§ Your objective: Where the line containing "Task: Click the Export download icon" appears, start repeating, and continue exactly through the last line below, adding nothing. Include no pictures.

§ Input data:
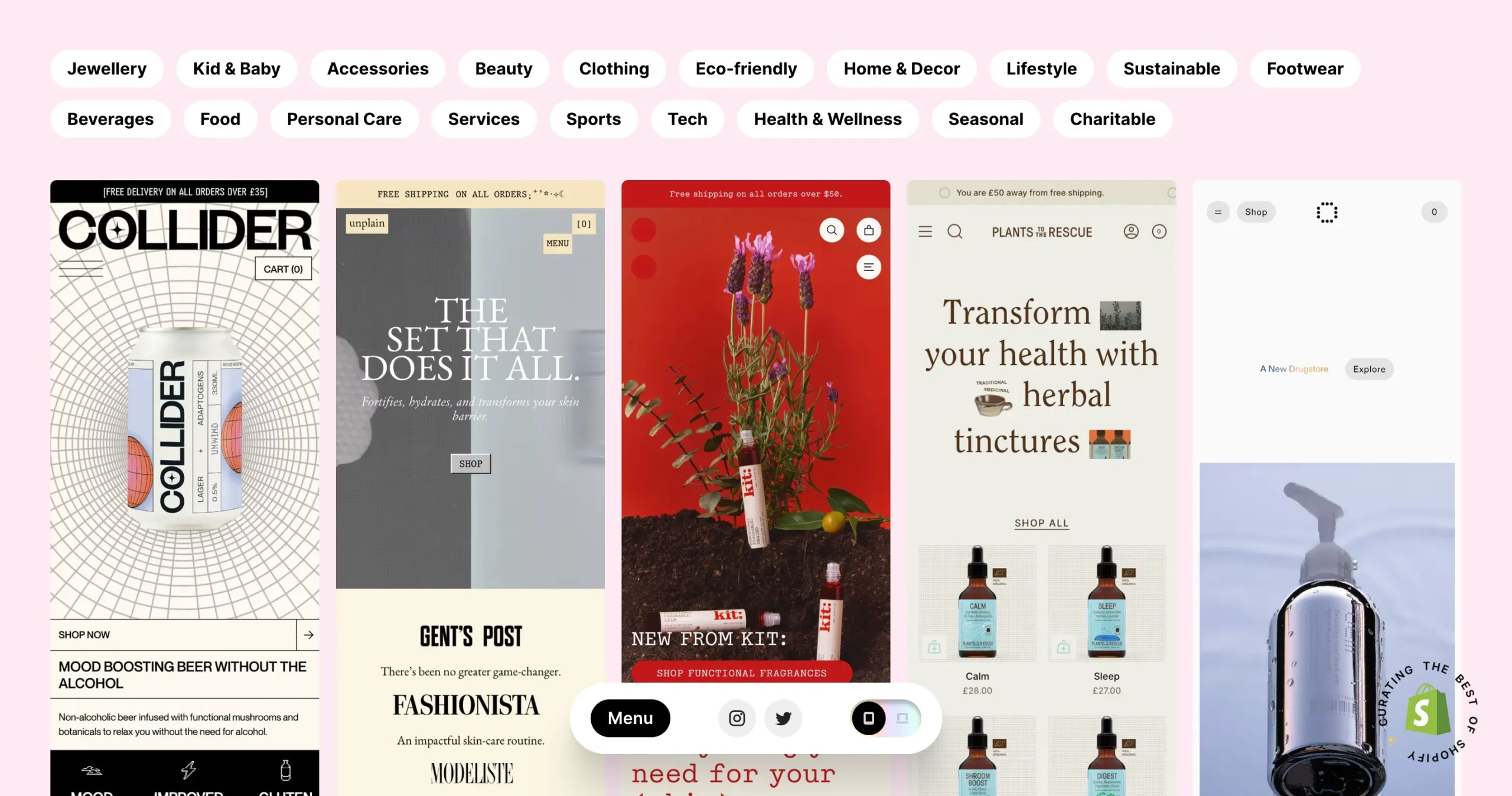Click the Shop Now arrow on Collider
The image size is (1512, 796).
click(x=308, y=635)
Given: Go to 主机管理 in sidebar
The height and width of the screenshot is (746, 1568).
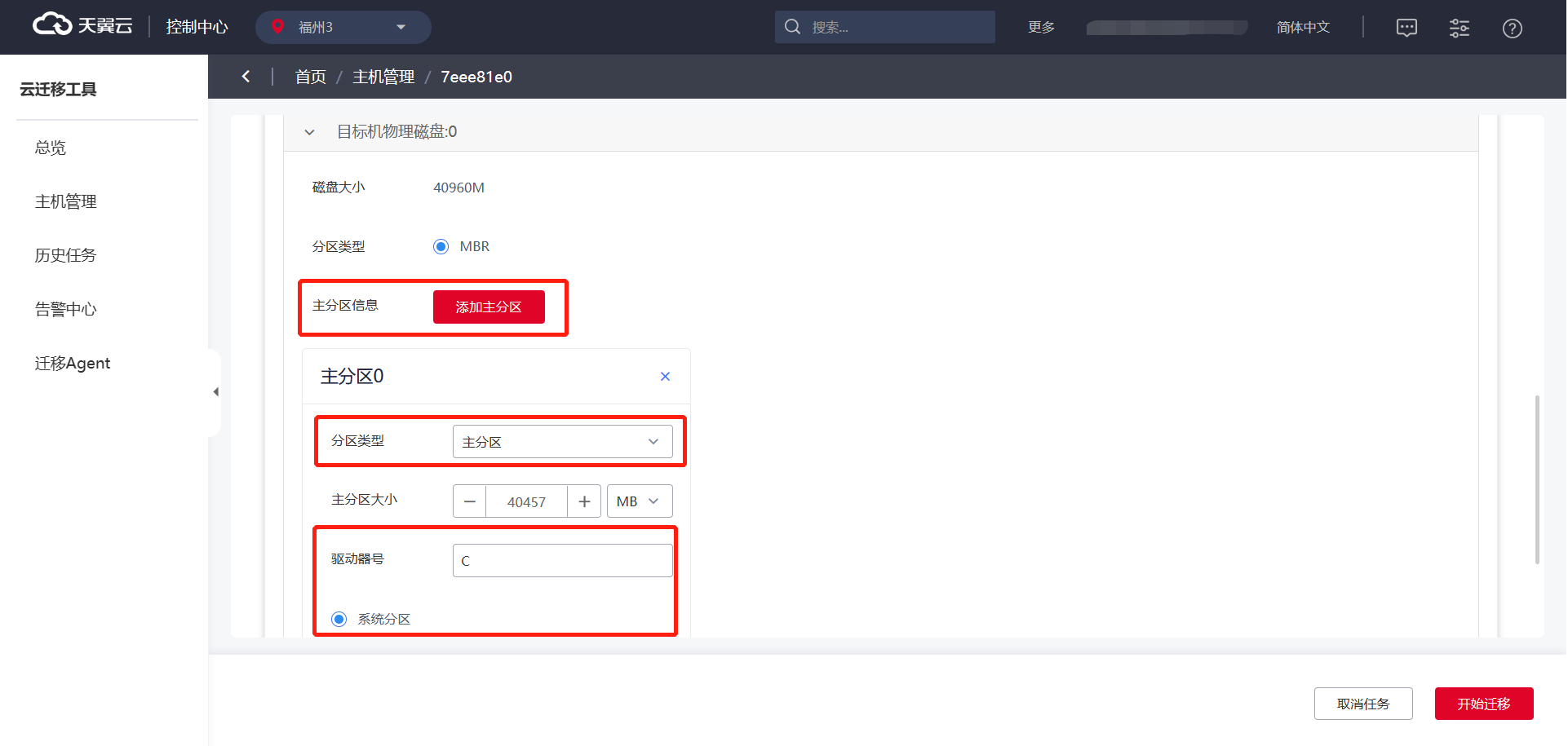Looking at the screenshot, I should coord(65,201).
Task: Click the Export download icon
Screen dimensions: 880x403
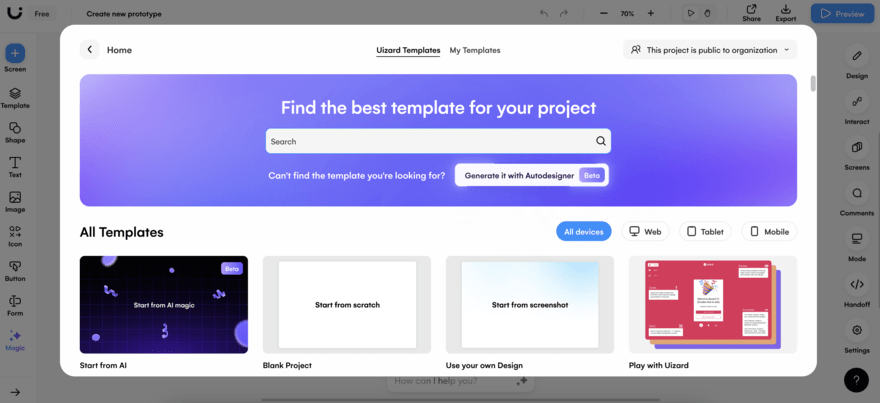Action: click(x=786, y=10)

§ Expected answer:
Task: Click the Export download icon
Screen dimensions: 880x403
Action: click(x=786, y=10)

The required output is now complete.